= Theodore Acland =

English educationist & clergyman (1890-1960)

Theodore William Gull Acland (7 November 1890 – 13 October 1960) was an English educationist who in later life became a clergyman of the Church of England.

==Background and early life==
Acland was the son of Theodore Dyke Acland and his wife Caroline Cameron Gull. He was the grandson of Sir Henry Acland, 1st Baronet and of Sir William Gull, 1st Baronet. His great-grandfather, Sir Thomas Dyke Acland, 10th Baronet (1787-1871), had been a member of parliament, one of the Devonshire Aclands, an old family. Acland had one sister, Aimee Sarah Agnes Dyke Acland, who died in infancy in 1889.

He was educated at Gresham's School, Holt, King's College, Cambridge (where he was an exhibitioner), and the University of Berlin. At Cambridge, in 1912 and 1913, he took a First in both parts of the Natural Sciences Tripos, specializing in Chemistry at Part II. In 1913, he headed the list of Cambridge Firsts awarded in Natural Sciences.

==Career==
Completing his education just as the First World War broke out, Acland was commissioned into the London Electrical Engineers as a second lieutenant in October 1914, then seconded for technical duties with the Department of Explosives Supplies and in 1915 with the Munitions Inventions Department. From 1920 to 1922 he served on the technical staff of Brunner, Mond & Co., then for a year with Garton & Co. From 1923 to 1930 he was a master at Stowe School, in Buckinghamshire, where he became a housemaster in 1924. He was then Headmaster of King Edward VI School, Norwich, from 1930 to 1943.

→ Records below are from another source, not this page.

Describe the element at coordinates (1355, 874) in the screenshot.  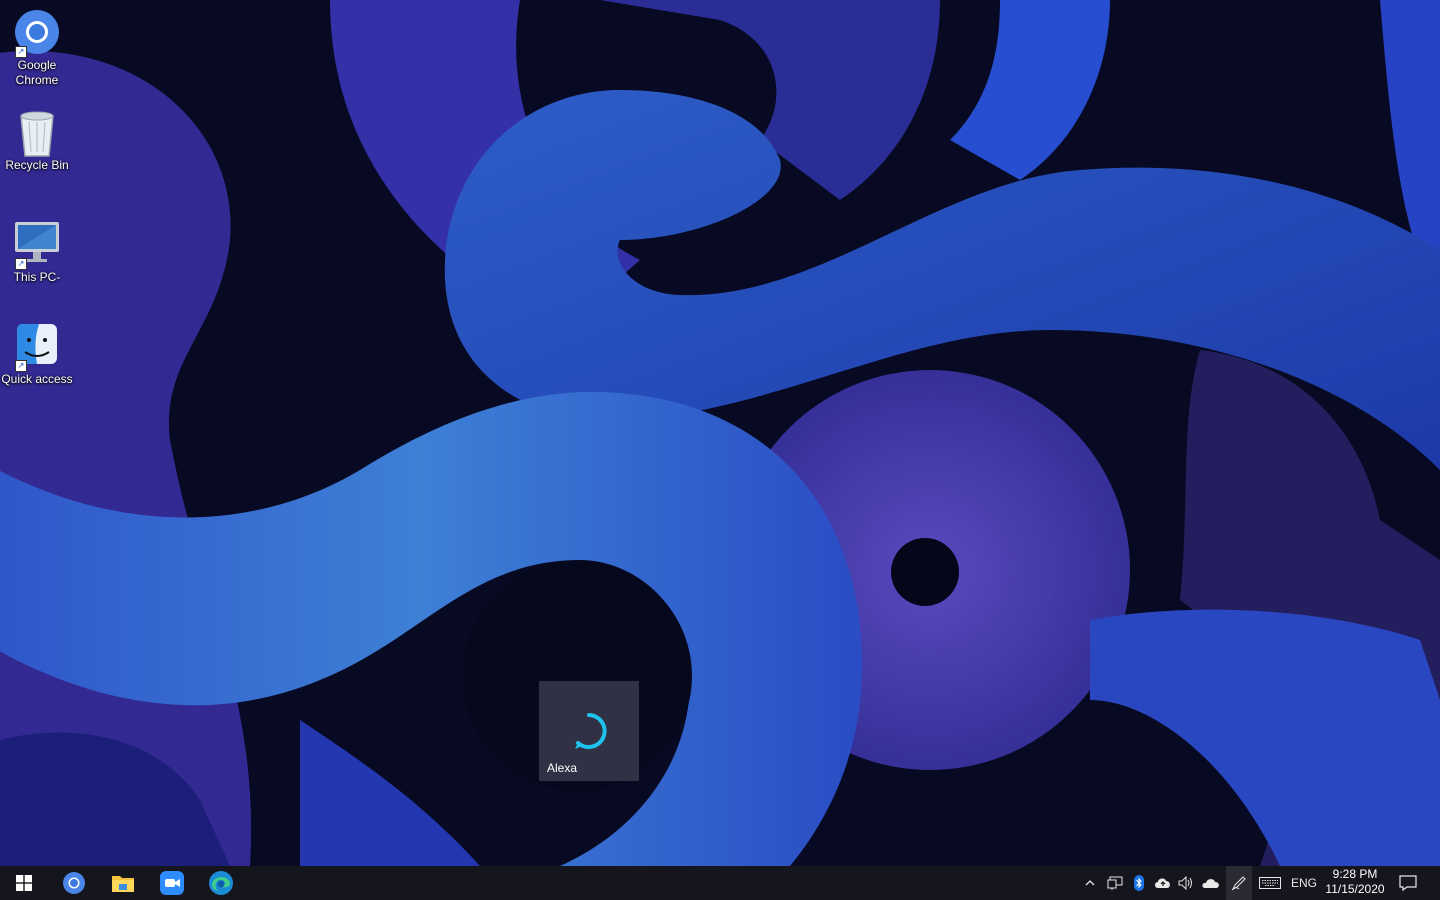
I see `clock-time: 9:28 PM` at that location.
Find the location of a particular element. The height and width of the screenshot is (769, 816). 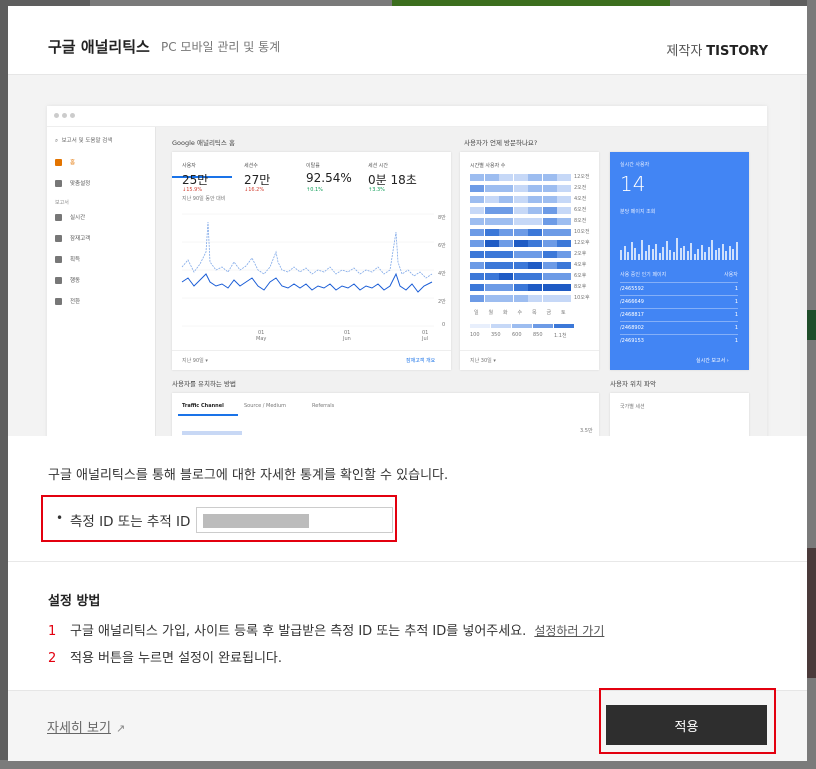

sidebar-item-label: 실시간 is located at coordinates (78, 218).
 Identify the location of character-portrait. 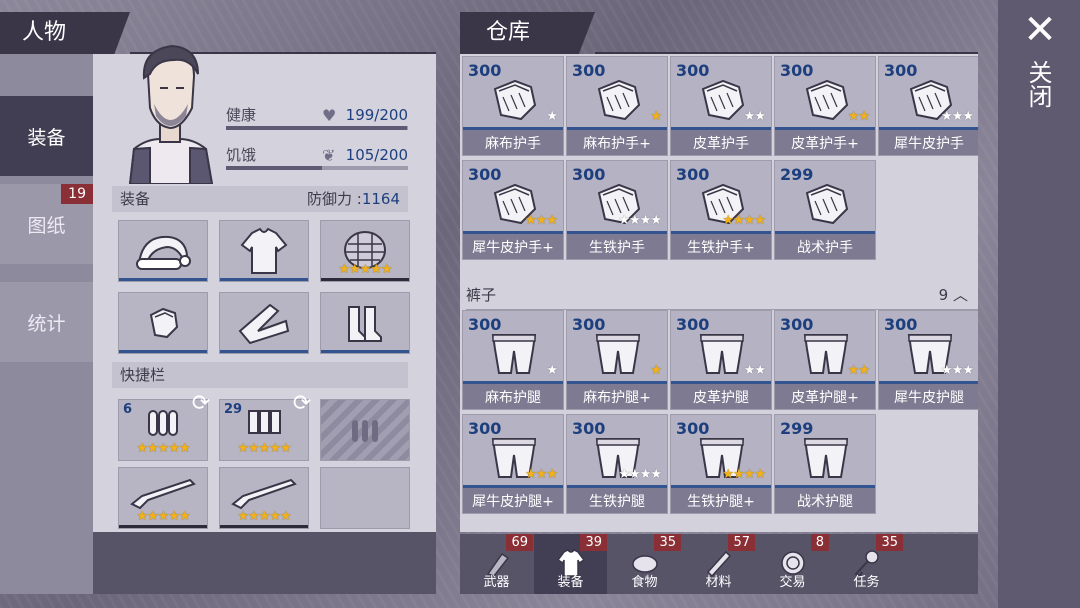
(171, 114).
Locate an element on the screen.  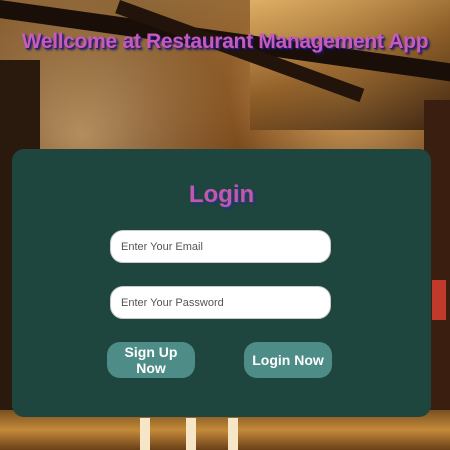
password-field is located at coordinates (220, 302).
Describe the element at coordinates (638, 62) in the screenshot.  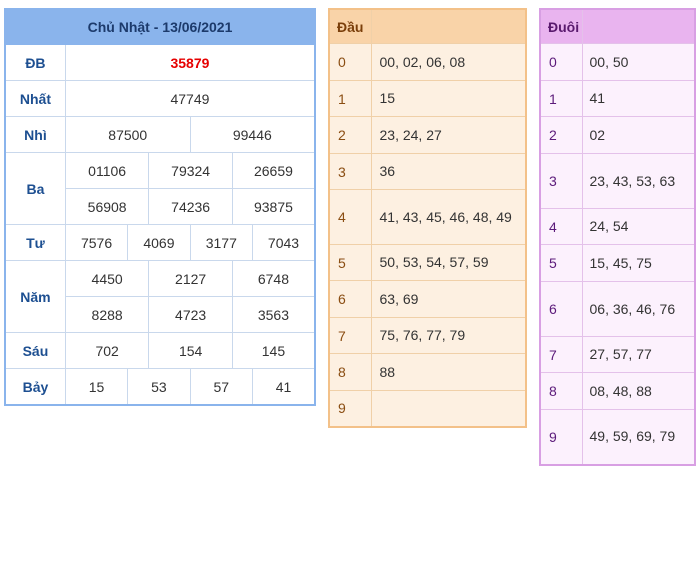
I see `duoi-value: 00, 50` at that location.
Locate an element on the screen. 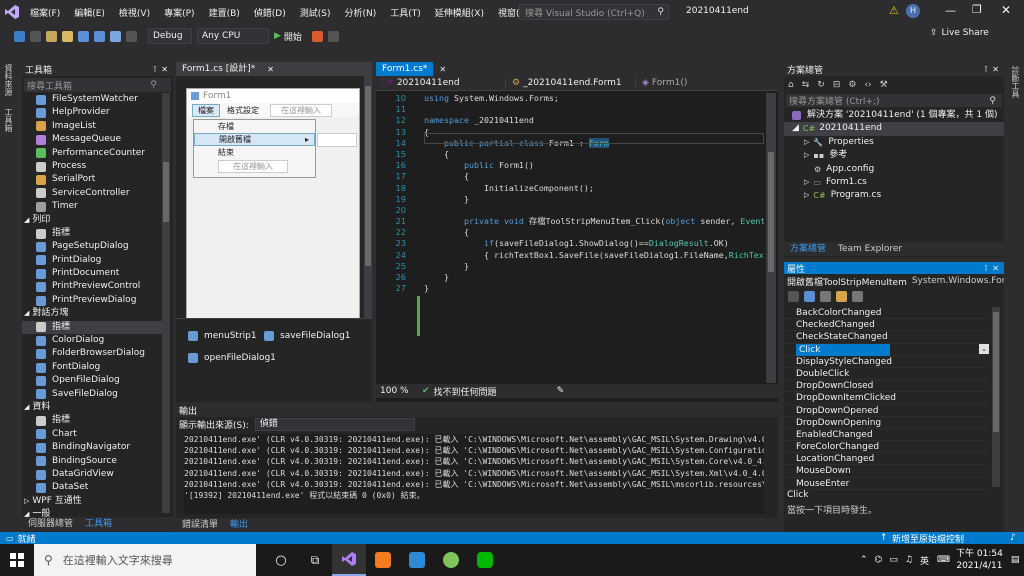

Acland was also a member of the Court of Governors, of St Thomas's Hospital, London, from 1931 to 1948, and of the Grand Committee, from 1945 until his death. He was honorary secretary of the Clergy Widows' Fund for the Diocese of London, and was Diocesan Officer from 1944 to 1946, member of the Standing Committee of the Society for Promoting Christian Knowledge from 1946 to 1952, of the Board of Governors of the Federation for Animal Welfare, 1946 to 1951, of the Council of St Katharine's Training College, Tottenham, 1945 to 1948, of the London Diocesan Conference, 1946 to 1949, of the Central Advisory Council of Training for the Ministry, 1943 to 1953, of the Central Council for Women's Church Work, 1948 to 1953, of the Council of Bishops College, Cheshunt, 1946 to 1959, of the Council of the Missions to Seamen, of the Board of the Church Army and of the Christian Evidence Society. He represented St Thomas's Hospital on the governing body of St Olave's and St Saviour's Grammar School, Orpington.

He was ordained a deacon in 1953 and a priest in 1957 and served as honorary curate of St Bartholomew, Hyde, Winchester, from 1953 to 1955, and of St Luke, Stanmore, Winchester, from 1955.

==Private life==
Acland married Mary, the daughter of Robert Maxwell Moffat, on 24 May 1944, but they had no children. In Who's Who, he gave his recreation as 'travelling' and his clubs as the Athenaeum and the Royal Commonwealth Society. He died on 13 October 1960, at the age of sixty-nine.